[Records to use]
+===+

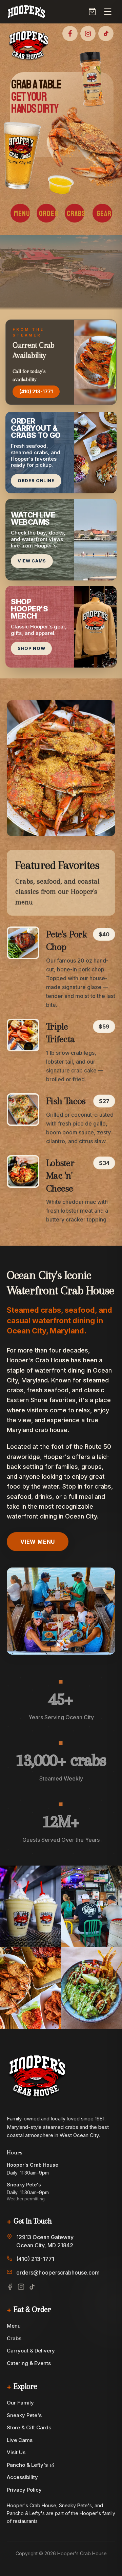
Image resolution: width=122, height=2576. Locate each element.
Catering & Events (29, 2363)
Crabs (14, 2338)
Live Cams (20, 2440)
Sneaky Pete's (24, 2415)
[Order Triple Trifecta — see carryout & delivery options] (23, 1035)
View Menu (37, 1541)
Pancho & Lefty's (27, 2465)
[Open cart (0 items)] (92, 11)
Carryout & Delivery (31, 2350)
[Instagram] (21, 2286)
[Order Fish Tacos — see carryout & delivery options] (23, 1109)
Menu (14, 2326)
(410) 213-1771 (36, 391)
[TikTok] (31, 2286)
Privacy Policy (24, 2490)
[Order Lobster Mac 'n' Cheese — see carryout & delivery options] (23, 1171)
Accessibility (22, 2477)
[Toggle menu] (107, 11)
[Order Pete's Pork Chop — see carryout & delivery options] (23, 942)
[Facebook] (10, 2286)
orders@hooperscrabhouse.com (58, 2272)
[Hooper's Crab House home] (26, 11)
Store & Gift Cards (29, 2427)
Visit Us (16, 2452)
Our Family (20, 2402)
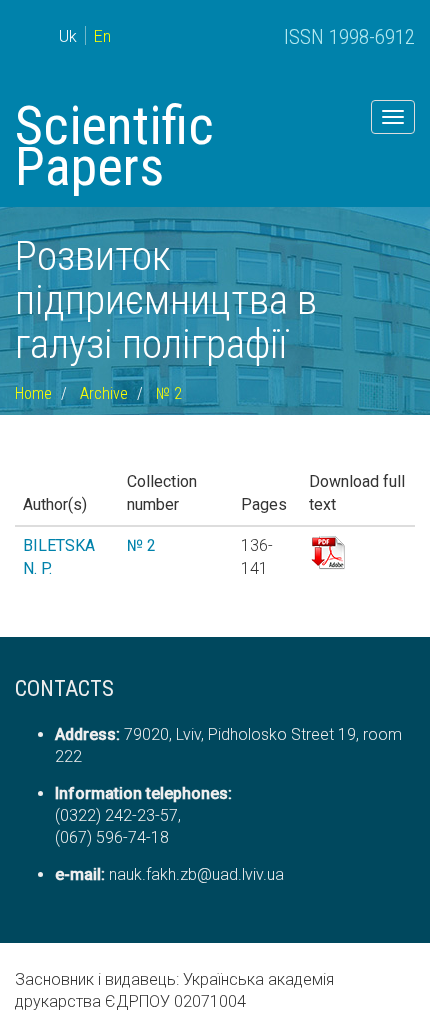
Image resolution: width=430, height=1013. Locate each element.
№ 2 (169, 393)
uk (68, 36)
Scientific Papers (114, 146)
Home (33, 393)
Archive (104, 393)
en (102, 36)
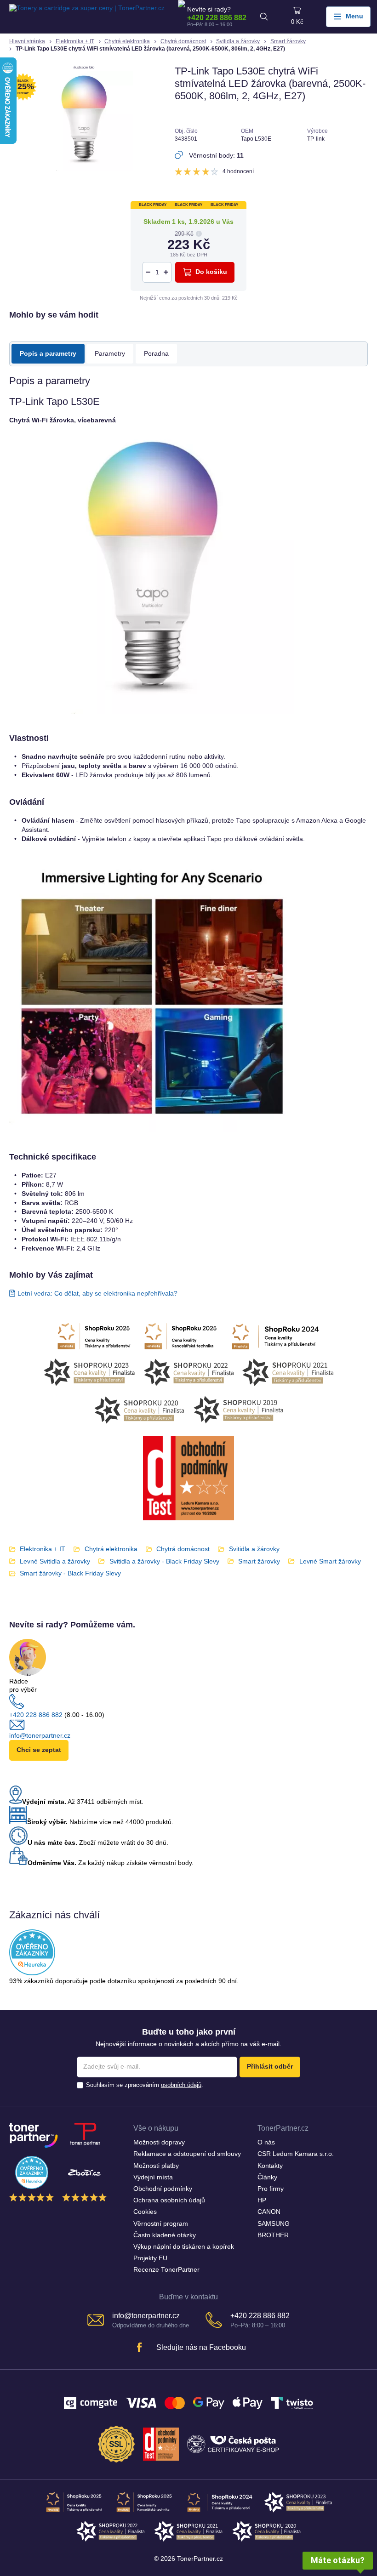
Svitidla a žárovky (238, 41)
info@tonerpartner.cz (39, 1735)
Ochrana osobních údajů (169, 2200)
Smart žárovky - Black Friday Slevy (70, 1573)
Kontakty (270, 2165)
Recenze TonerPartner (166, 2269)
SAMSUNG (273, 2223)
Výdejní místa (153, 2177)
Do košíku (211, 271)
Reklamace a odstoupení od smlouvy (187, 2153)
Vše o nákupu (155, 2128)
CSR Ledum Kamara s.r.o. (295, 2153)
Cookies (145, 2211)
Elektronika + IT (75, 41)
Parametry (110, 353)
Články (267, 2177)
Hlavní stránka (27, 41)
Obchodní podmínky (162, 2188)
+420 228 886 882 (216, 17)
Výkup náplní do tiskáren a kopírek (183, 2246)
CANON (268, 2211)
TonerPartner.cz (282, 2128)
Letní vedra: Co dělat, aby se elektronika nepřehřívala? (97, 1293)
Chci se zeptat (39, 1749)
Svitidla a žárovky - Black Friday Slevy (164, 1561)
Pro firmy (270, 2188)
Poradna (156, 353)
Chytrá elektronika (127, 41)
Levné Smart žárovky (329, 1561)
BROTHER (273, 2235)
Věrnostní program (160, 2223)
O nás (266, 2142)
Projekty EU (150, 2258)
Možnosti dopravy (159, 2142)
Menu (354, 16)
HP (261, 2200)
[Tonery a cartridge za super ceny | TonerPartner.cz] (87, 16)
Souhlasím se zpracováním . (144, 2085)
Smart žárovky (288, 41)
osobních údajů (181, 2085)
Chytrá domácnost (183, 41)
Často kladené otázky (164, 2235)
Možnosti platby (156, 2165)
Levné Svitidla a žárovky (55, 1561)
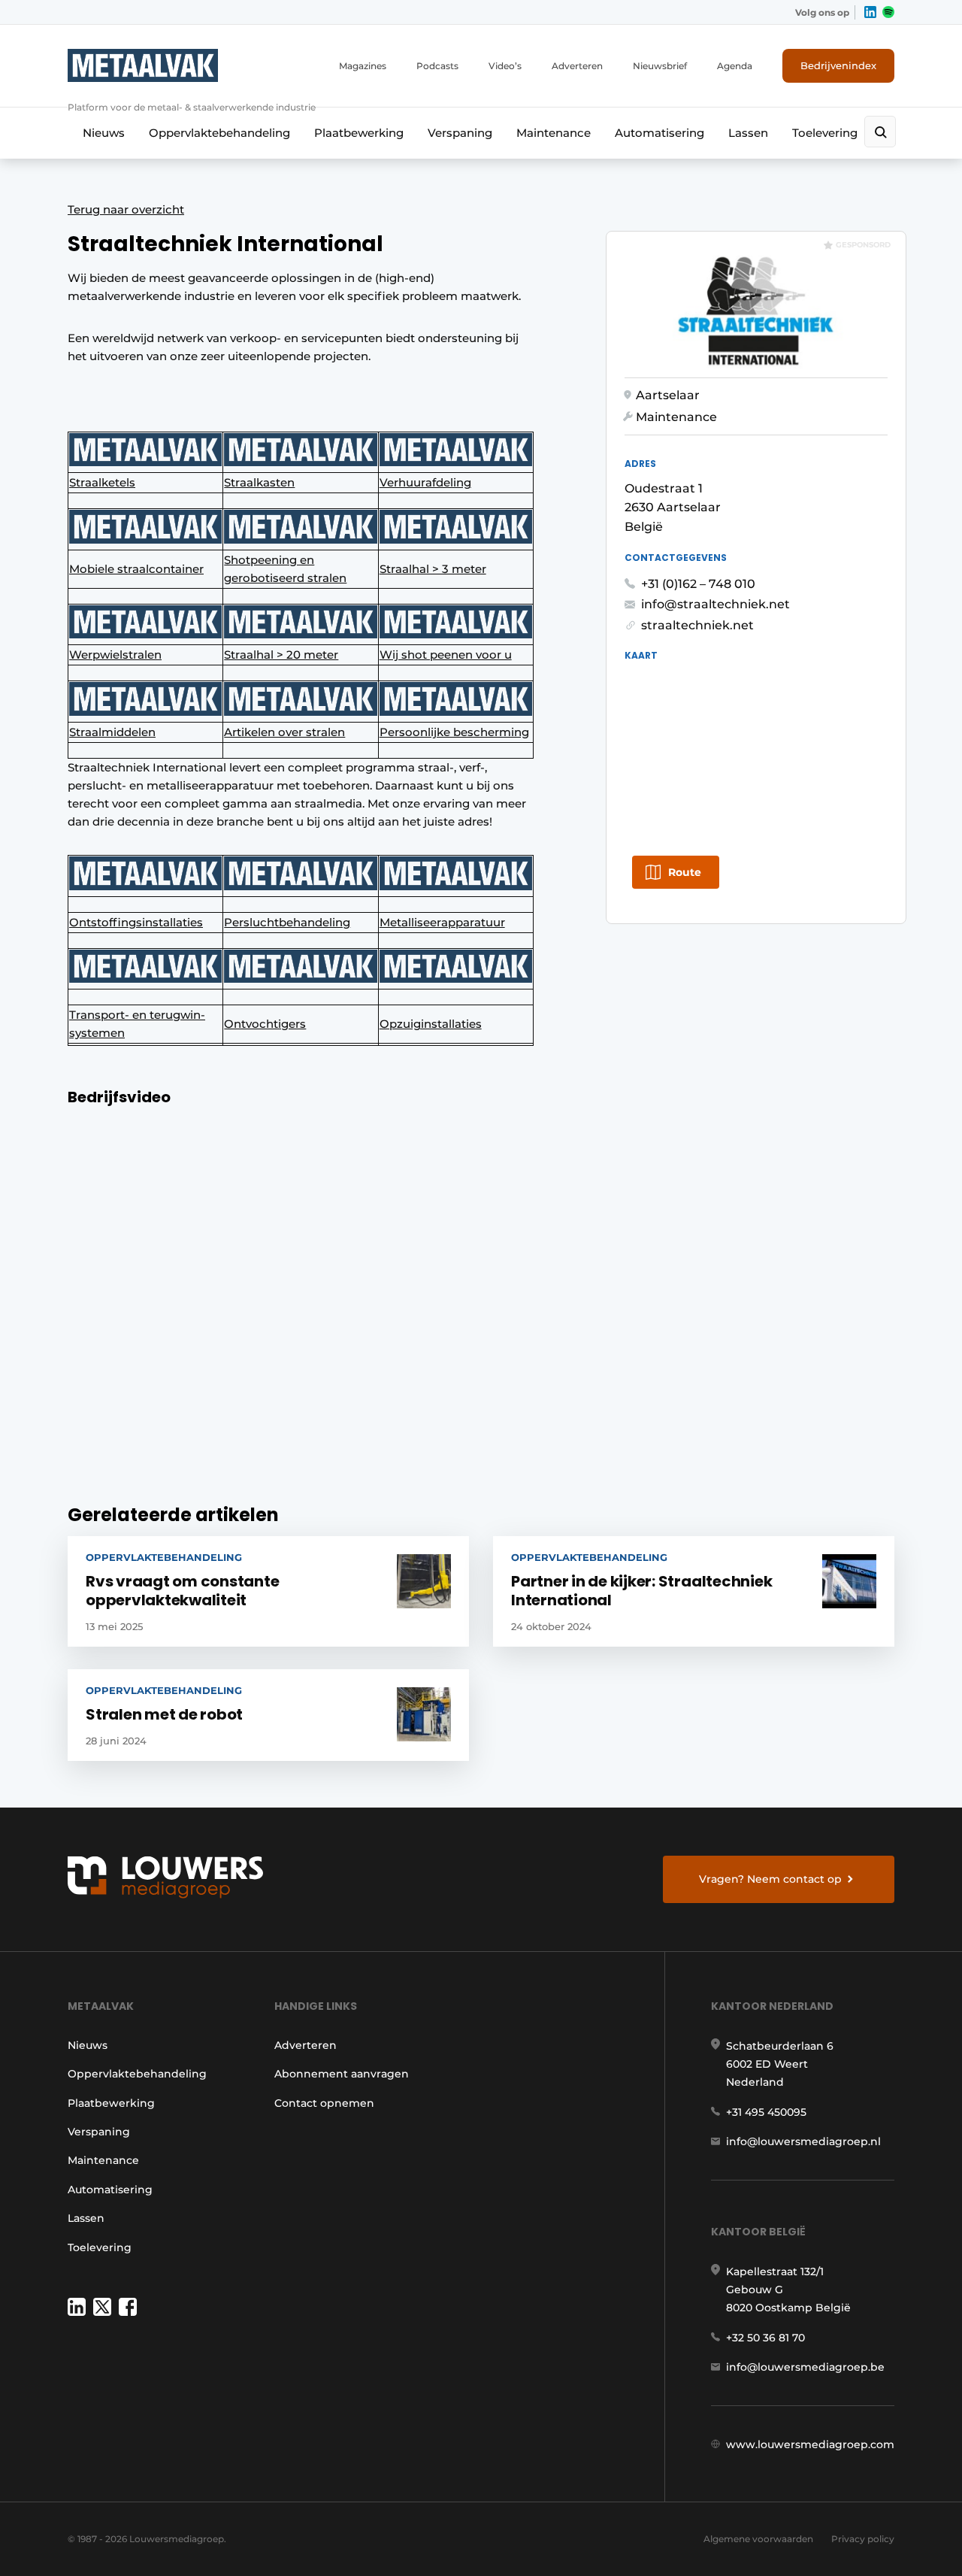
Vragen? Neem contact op (770, 1879)
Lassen (748, 133)
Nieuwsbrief (660, 65)
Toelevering (825, 133)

+===+

[Exercise] Throughout the material above, report each line holding the word "options".

[Output for this task]
[Order Triple Trifecta — see carryout & delivery options] (23, 1035)
[Order Fish Tacos — see carryout & delivery options] (23, 1109)
[Order Lobster Mac 'n' Cheese — see carryout & delivery options] (23, 1171)
[Order Pete's Pork Chop — see carryout & delivery options] (23, 942)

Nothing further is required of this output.